(Things aren't perfect. Some may argue that eBay's getting too greedy. After all, total payment volume surged 24% (which is great on a mere 13% year-over-year uptick in active registered users) but revenue spiked 28%. Marketplace revenue climbed 16%, though the gross merchandise value exchanged only grew by 10%. In other words, eBay's milking more money out of its users -- and that's not going to sit well with folks that are already skeptical about eBay's moves in recent years.
Squeezing more money out of its users should result in chunkier margins, but why did adjusted net income only grow by 15%? GSI may be a drag here, but keep in mind that even backing out GSI's revenue would still result in growth headier than 15%.

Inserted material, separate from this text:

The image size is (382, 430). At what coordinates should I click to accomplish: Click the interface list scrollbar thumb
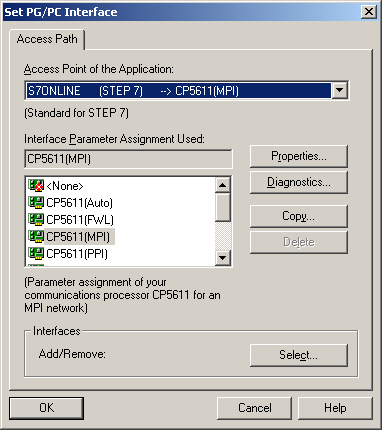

Investors fretting about the margins aren't going to like eBay's guidance for all of 2012. The company is targeting tweaked earnings of $2.25 a share to $2.30 a share this year on revenue of $13.7 billion to $14 billion. The pros were actually expecting $2.31 a share in profitability on a little less than $13.7 billion. The top-line guidance is high, but the bottom-line company target is too low.)
Nice to see Ebays greedy trend is now being recognized and discussed. It has been ebay policy for the past 6 years to squeeze profits from the sellers. It is now showing up in core markets and will be a concern for investors going forward. If it wasn't for Paypal leading the growth here it would have been a big concern a few years ago.